Bottom Line: Tuk Tuk Thai turns to takeout times two as Dunkin’ develops drive-thru

Valley News Business Writer
Published: 10/17/2020 9:34:50 PM
Modified: 10/17/2020 9:34:46 PM

Call it Tuk Tuk Thai Two. Or maybe Tuk Tuk Thai South?

I call it a good sign — and an indicator of the industry’s future — for the struggling restaurant category, whatever it will eventually be called.

The popular 5-year-old Hanover restaurant, Tuk Tuk Thai Cuisine, located down a flight of stairs and squeezed between Dirt Cowboy Cafe and Dartmouth senior society Casque and Gauntlet in Old Nugget Alley, is opening a second location in West Lebanon.

Tuk Tuk — pronounced “tuke-tuke” — owners Pannipa Pace and her husband, Ken Pace, have bought the former Dunkin’ location on Main Street and in the coming months plan to open a second restaurant that the Paces foresee as serving the growing demand for takeout.

“The day Dunkin’ Donuts closed I called up (owner Chiplin Enterprises) and asked, ‘What’s the story with that building? Can we buy it?’ ” Ken Pace said. “The answer was initially ‘no,’ Dunkin’ Donuts still has 13 weeks left on the lease. Then we got a phone call two weeks later saying, ‘Would you like to meet?’ ”

In early October the Paces bought the circa-1980 1,600-square-foot building near the intersection with Route 12A in West Lebanon for $450,000, according to city real estate records.

The Paces opened Tuk Tuk in Hanover in 2015, with Pannipa Pace using many of her mother’s own recipes for curry and other traditional Thai dishes. (Her mother, Pranom Nisang, had previously been a chef at Hanover’s Thai Orchid, which relocated to Lebanon.)

Pace said they are meeting with a restaurant designer now and foresee the second Tuk Tuk — the restaurant doesn’t have a name yet but “Tuk Tuk will be part of the signage” — to seat about 30 customers and have room for a “full bar” but they anticipate the majority of the business to be takeout for Lebanon, Plainfield and White River Junction areas.

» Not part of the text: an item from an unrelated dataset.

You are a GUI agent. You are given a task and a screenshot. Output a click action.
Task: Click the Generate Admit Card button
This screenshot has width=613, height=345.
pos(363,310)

“From the ground up everything’s going to be brand new,” Pace said. “We’re going to put a ton of money into it.”

Although they have yet to submit design plans for approval to the city, Pace said he’s hoping the city will allow them to set up a dining area on the back side of the restaurant.

He estimates that the second Tuk Tuk should be open for business in “three to four months,” depending on how long it takes to get necessary city approvals and seemingly always-booked contractors.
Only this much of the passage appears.